Odnajdą się tu miłośnicy morza i błogiego lenistwa w słońcu Morza Czarnego. Nie zabranie okazji do wymagającej wspinaczki, ale również przyjemnych trekkingów po łatwiejszych szczytach Kaukazu, Swanetii i Tuszetii. Gruzję pokochają na równi miłośnicy wina, pasjonaci sportów zimowych i osoby zakochane w historii.
1. Kutaisi
Kutaisi traktowane jest przez sporą część odwiedzających Gruzję wyłącznie jako przystanek w podróży, wymuszony położeniem lotniska. Mało kto zastanawia się, co warto zobaczyć i zwiedzić w Kutaisi.
Miasta nie wymienia się na listach najważniejszych turystycznie punktów kraju, bo i rzeczywiście - architektonicznie nie jest zbyt ciekawe. Nie oznacza to jednak, że zwiedzanie Kutaisi całkowicie mija się z celem.

Jeśli mamy jednak możliwość wyegzekwowania kilku godzin na spacer po centrum miasta i odwiedzenie kilku zabytków i muzeów, to poświęcony czas nie będzie zmarnowany.
Zwiedzanie Kutaisi wypada zacząć od najbardziej rozpoznawalnego zabytku miasta - zbudowanej na dobrze widocznym z wielu miejsc miasta wzgórzu katedry Bagrati.
Jej ruiny były wpisane na listę światowego dziedzictwa UNESCO, ale Gruzini tak wzięli sobie do serca potrzebę jej remontu, że ostatecznie... UNESCO obiekt z listy skreślił. W budynek zaingerowano na tyle mocno, że w oczach organizacji stracił swoje on ponadczasowe walory.

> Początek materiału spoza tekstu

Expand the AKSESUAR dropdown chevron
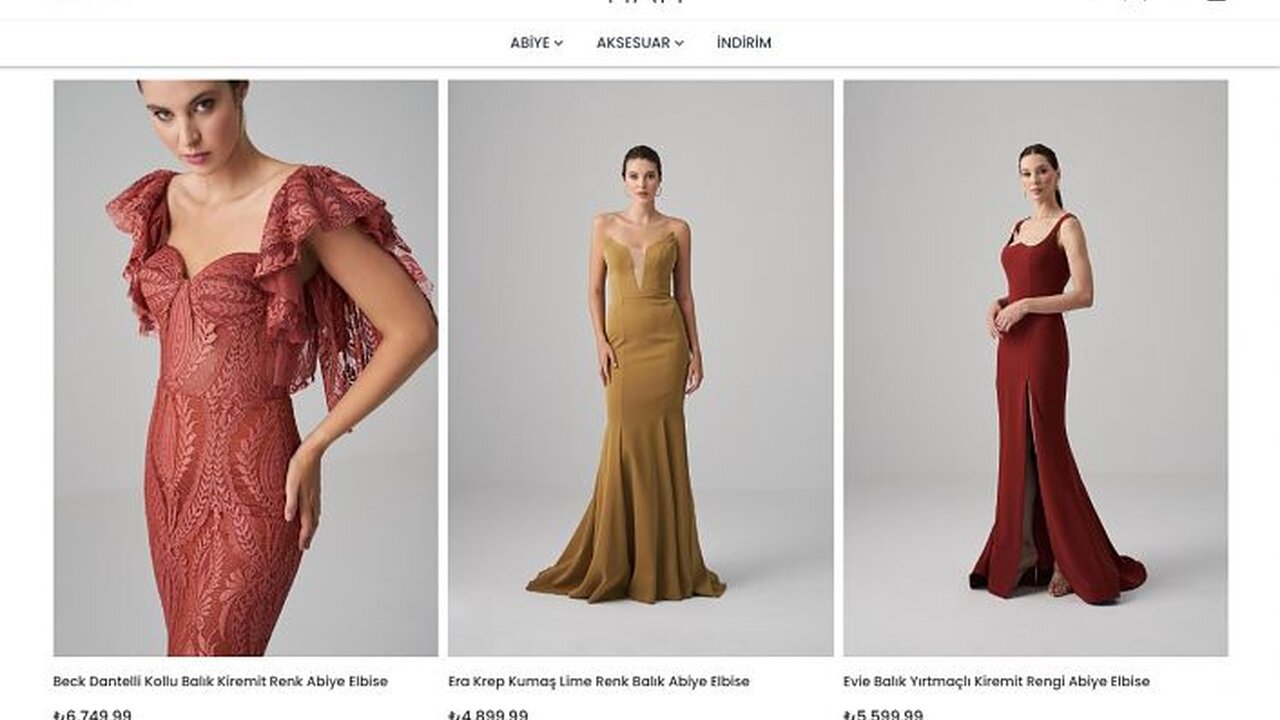 pyautogui.click(x=679, y=43)
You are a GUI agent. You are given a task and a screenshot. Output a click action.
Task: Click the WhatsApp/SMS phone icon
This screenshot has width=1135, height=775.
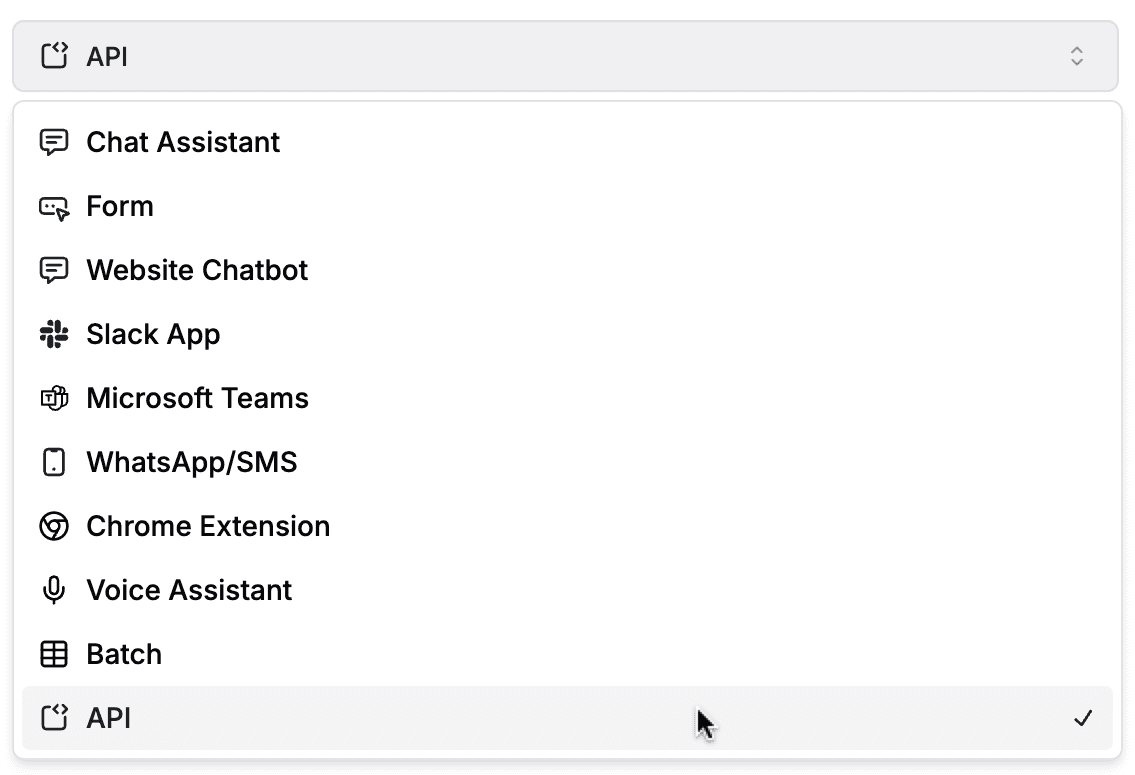point(54,462)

Spacerując po ścisłym centrum miasta, trafiłem na dwa, niezbyt okazałe, ale dobrze eksponujące swoje zbiory muzea: Narodowe Muzeum Wojskowej Chwały oraz Państwowe Muzeum Historyczne.
Będąc w pierwszym z nich, warto przygotować się wcześniej na odebranie solidnej dawki historii współczesnej, opowiedzianej z punktu widzenia Gruzinów. Domyśliłem się, że rosyjskie zdanie na temat przedstawianych tam wydarzeń byłoby nieco odmienne.
W Państwowym Muzeum Historycznym będziemy mieli okazję przyjrzeć się historii osadnictwa na tych ziemiach. Może pochwalić się pokaźnymi zbiorami, a po wyjściu z niego będziemy mądrzejsi o szeroki kontekst historyczny.


Spragnionym gruzińskiej kuchni i czekającym na solidną porcję pierożków chinkali, polecam wizytę w restauracji El Paso. Zawsze wychodziłem z tego lokalu usatysfakcjonowany - dobrze najedzony, a jednocześnie niepoturbowany przez wysokie ceny.
Zwiedzanie Kutaisi, mając na uwadze dość niewielką liczbę atrakcji turystycznych w samym mieście, ogranicza się do 2, 3-godzinnego spaceru.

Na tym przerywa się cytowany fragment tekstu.